Friday, June 27, 2014

Edgar Arceneaux, 107th Street Watts, Frankfurt: Revolver Archiv fur Aktuelle Kunst, 2003, ed. 1000

The review below is an excellent summary of this publication and since it's credited to Umbrella magazine, I can only assume that Umbrella's editor, Judith Hoffberg (1934-2009) wrote the piece. Either way it gives me the opportunity to remember a fervent supporter of artists' book who recently passed away.  

Edgar Arceneaux, 107th Street Watts with essays by Charles Gaines, Lynell George and Vincent Johnson (English); 15 x 20 cm, 48 pp., 50 ill., leporello and text booklet in fold-out box (Special edition available. See Editions.) ISBN 3-934823-82-3

“107th Street, Watts by Edgar Arceneaux is a conceptual photographic project shot in the dense historic battleground of Watts, California. “Part of the trajectory of the project and the ideas that have led to its genesis and ultimately its fulfillment, include a desire to produce a number of strong visual counter arcs to a relentlessly mediated social space, as well as a desire to ignite a critique of the narrow histories of Los Angeles’ provocative past. Another aspect of the project, that of expanding the traditional subjects of Southern California artistic practices was to photograph an area of the world both known and also viewed globally through a singular event in its history.” In this case it was Watts and the Watts riot of 1965 and this is an excerpt from the essay, Watts at Sunset” by Vincent Johnson for this book project. Simulating the format of mapping the “Sunset Strip” of 1966 by Ed Ruscha, this bookwork formally mimics the Ruscha book by shooting every building on 107th Street (the location of the historic Watts Towers) in a 7-foot photomontage. The book actually has only one page folded into an accordion, allowing the reader to open and pull it completely out for an undisturbed viewing from end to end. Printed in an edition of 1000, the bookwork is enclosed in a small rectangular box and includes 3 essays by writer Lynell George of the Los Angelees Times and artist/writers Charles Gaines and Vincent Johnson in a separate accordion book. The essays act to contextualize the photographs and also attempt to bridge the voice of the virtual non-existence of any writing about Watts not focused on the riots of 1965. The book seems to want to broad the discourse around the photographic history of Los Angles and become a historical record of Watts. In this, it succeeds admirably.” (Umbrella, 12/2003) 


The panoramic photowork book is 18 pages each of them 6" x 7.5" (H) and fully extended its 9 feet. The text-based book is 20 pages, 
6" x 7.5" (H) and fully extended 10 feet.
The two books that make up the publication, one is the photographic panorama and the other features assorted texts related to the work.

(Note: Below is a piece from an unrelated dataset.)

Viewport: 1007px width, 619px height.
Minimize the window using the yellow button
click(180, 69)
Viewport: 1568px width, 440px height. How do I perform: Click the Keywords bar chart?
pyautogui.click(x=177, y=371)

Jennifer Bartlett, Recitative, Baldwin Gallery: Aspen Colorado, 2010

A well produced catalogue/artists' book for a 2010 exhibition at the Baldwin Gallery of Barlett's Recitative that utilised her baked enamel steel plates in a mural that stretched 158 feet around the gallery. The piece, a meditation on color and a back-to-basics research into picture-making, is presented here in bookform in a wonderful simulation of the original. Accompanied by a short essay from Kiki Jai Rai in which she places this piece in the context of a 1976 work, Rhaspody, and observes similar themes being worked out in the present volume. The book has 40 pages, at 6" x 8.5" (H), and fully extended it's 20 feet. 





Scott McCarney, Far Horizons, Rochester: Visual Studies Workshop Press, 1998, ed. 500

In a statement inside the cover flap MaCarney explains that "...Far Horizons is the name of a traditional American quilt square, which this books adopts for its basic pattern." Stitching together panoramic landscapes from various places around the country, McCarney pays homage to these sites that provide him with moments of contemplation as well as a sense of awe at these huge American landscapes.

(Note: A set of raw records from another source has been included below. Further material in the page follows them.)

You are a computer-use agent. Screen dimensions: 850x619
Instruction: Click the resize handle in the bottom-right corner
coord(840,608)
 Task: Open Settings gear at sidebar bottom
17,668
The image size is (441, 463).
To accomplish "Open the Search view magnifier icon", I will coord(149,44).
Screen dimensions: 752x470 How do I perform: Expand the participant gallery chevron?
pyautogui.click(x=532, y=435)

This accordion includes two different directional turns which when laid out flat creates a solid sheet, precisely what one calls this publication that utilizes essentially two reading directions in one publication — I'm not sure that at the moment!

12 pages, 7" x 7" (H), extended 3' 8."



Reverse side showing folds.



David Horvitz, The Distance of a Day, Berlin: Motto Books and Chert, 2013


An accordion postcard booklet made to accompany a work of Horvitz's that was in Art Basel, 2013. On the reverse is an interview with Horvitz by David Senior. This publication and the piece is premised upon the artist's discovery that "in early February, the California sunset coincides with the Maldives sunrise...." Horvitz engaged his mother in this work that was based upon him wanting "...us both to watch the sun going either under or over the horizon." Horvitz moved to Maldives to realize the piece and his mother lives by the beach in California. 18 pages 6.5" x 4.25" (h), extended 3' 2.25"

Horvitz is an interesting Brooklyn-based conceptual artist and right now he's seeking participants for his latest project: 

For $1 USD I will think about you for one minute. I will email you the time I start thinking, and the time I stop.